> PROBLEM DESCRIPTION
Working from the records below, repeat exactly the lines starting at the line that contains "Inderprastha Call Girls (322, 2392)" and ending at the line that contains "Jeevan Park Call Girls (321, 2519)", inclusive.

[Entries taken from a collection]
=== Section Start ===

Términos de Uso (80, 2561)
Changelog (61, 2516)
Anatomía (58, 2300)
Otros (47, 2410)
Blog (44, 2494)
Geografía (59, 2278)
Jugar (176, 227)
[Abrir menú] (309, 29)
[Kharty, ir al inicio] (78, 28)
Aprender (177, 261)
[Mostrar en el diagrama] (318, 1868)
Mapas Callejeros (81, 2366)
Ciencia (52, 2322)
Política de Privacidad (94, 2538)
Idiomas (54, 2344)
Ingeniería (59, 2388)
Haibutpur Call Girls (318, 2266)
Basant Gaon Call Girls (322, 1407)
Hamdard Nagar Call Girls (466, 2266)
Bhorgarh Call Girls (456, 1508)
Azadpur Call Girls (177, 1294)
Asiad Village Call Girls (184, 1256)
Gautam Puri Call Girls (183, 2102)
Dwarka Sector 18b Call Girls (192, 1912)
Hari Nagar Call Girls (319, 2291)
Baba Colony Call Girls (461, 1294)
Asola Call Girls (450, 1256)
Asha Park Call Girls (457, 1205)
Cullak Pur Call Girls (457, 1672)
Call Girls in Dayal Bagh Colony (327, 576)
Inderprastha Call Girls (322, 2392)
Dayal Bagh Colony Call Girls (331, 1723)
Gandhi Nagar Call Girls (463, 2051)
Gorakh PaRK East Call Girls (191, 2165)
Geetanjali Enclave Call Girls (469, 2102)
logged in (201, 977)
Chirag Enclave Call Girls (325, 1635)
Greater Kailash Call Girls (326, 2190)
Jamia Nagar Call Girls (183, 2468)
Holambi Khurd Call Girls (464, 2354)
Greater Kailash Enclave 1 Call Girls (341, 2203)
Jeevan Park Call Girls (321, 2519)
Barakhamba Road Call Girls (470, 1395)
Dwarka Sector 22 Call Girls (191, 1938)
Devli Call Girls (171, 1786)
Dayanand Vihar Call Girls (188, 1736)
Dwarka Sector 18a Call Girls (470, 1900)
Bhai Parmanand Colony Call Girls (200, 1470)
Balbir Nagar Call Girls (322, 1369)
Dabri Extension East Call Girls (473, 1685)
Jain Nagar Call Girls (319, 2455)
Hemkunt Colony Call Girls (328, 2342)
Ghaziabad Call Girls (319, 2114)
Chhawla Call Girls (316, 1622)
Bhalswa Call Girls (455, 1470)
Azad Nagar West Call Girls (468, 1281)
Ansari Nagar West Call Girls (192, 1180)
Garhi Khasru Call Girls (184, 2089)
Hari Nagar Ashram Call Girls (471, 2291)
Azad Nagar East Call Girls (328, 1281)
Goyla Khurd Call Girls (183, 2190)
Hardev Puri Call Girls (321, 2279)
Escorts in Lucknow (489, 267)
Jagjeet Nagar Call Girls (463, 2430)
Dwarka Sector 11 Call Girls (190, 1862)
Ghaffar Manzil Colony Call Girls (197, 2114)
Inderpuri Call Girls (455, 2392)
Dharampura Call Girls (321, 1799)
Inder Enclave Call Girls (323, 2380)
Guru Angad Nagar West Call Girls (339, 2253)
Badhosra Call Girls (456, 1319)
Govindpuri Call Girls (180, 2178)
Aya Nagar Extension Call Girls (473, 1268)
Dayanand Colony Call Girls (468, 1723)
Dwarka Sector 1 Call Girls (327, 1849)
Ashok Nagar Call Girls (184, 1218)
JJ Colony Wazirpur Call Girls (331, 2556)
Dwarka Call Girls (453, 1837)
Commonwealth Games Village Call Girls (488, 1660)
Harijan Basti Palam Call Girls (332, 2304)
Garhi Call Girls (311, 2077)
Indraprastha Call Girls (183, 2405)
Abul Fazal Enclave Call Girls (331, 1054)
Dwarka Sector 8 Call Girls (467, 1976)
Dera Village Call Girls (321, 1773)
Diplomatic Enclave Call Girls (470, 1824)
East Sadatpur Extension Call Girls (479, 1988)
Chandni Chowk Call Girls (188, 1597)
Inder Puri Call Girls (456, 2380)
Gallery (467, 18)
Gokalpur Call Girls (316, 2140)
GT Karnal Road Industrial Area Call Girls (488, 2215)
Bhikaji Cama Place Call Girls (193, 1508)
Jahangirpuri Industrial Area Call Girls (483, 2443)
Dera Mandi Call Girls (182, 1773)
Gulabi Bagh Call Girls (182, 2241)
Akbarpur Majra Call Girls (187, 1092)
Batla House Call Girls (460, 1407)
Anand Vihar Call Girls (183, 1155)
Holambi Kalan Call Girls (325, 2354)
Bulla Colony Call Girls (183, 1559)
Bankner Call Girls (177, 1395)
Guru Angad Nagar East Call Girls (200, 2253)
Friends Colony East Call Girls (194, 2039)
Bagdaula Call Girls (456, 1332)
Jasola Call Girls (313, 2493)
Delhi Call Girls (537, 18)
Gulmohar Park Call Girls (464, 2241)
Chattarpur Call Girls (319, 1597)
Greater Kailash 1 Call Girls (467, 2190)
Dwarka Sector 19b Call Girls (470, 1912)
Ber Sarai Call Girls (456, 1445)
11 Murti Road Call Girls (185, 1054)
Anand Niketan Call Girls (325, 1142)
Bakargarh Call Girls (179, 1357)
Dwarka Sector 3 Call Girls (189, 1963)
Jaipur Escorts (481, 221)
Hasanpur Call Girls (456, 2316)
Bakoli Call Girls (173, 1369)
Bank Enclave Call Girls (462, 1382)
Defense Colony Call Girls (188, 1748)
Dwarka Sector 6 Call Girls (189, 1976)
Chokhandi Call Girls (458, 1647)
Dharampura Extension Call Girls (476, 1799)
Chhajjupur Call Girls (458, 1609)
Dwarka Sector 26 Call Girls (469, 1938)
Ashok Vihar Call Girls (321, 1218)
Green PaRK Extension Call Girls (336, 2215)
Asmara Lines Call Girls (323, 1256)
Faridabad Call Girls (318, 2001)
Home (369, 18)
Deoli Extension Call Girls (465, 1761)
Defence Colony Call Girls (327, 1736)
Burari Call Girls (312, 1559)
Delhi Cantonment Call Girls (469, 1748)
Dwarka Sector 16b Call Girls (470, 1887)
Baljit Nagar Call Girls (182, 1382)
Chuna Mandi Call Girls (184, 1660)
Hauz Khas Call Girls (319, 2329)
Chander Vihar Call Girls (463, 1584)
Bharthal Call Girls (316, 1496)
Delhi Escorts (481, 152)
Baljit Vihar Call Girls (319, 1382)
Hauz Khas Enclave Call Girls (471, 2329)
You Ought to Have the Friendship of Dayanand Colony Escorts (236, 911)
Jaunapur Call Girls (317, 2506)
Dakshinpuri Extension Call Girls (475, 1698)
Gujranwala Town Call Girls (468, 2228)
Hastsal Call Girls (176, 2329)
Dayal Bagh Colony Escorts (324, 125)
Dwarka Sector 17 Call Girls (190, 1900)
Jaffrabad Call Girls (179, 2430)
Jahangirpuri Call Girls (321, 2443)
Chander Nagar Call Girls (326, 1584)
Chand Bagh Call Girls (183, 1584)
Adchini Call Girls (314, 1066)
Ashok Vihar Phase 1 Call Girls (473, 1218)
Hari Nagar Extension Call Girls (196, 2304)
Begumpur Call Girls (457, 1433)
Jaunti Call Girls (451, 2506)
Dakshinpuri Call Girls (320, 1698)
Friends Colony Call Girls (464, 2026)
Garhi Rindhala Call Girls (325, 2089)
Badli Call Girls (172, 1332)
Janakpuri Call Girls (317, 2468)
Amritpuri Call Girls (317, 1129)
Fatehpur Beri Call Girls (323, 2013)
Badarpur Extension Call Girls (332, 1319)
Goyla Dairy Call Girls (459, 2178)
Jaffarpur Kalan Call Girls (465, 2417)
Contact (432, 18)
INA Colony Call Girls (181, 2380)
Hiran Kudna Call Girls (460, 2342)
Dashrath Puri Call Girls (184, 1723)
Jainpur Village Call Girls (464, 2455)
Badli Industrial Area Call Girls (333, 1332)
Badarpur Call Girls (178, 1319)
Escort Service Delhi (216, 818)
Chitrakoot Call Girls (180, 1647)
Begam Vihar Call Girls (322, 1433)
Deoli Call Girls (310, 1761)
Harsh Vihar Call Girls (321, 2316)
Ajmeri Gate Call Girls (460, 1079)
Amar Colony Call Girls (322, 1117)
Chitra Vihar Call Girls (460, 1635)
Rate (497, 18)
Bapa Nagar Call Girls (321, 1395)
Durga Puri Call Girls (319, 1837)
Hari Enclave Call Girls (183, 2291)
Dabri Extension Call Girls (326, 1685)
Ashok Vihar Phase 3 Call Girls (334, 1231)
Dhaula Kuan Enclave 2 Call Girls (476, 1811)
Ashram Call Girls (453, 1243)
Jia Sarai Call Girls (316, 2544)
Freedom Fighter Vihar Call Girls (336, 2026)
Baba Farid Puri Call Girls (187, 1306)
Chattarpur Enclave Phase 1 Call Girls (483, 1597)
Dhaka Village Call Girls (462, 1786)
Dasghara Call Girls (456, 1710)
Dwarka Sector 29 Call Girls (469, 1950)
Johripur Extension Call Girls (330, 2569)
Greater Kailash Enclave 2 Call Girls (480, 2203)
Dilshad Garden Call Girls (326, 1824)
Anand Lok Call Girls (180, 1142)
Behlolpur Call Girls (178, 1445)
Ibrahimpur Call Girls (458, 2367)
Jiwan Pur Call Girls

=== Section End ===

> EXERCISE SOLUTION
Inderprastha Call Girls (322, 2392)
Dayal Bagh Colony Call Girls (331, 1723)
Gandhi Nagar Call Girls (463, 2051)
Gorakh PaRK East Call Girls (191, 2165)
Geetanjali Enclave Call Girls (469, 2102)
logged in (201, 977)
Chirag Enclave Call Girls (325, 1635)
Greater Kailash Call Girls (326, 2190)
Jamia Nagar Call Girls (183, 2468)
Holambi Khurd Call Girls (464, 2354)
Greater Kailash Enclave 1 Call Girls (341, 2203)
Jeevan Park Call Girls (321, 2519)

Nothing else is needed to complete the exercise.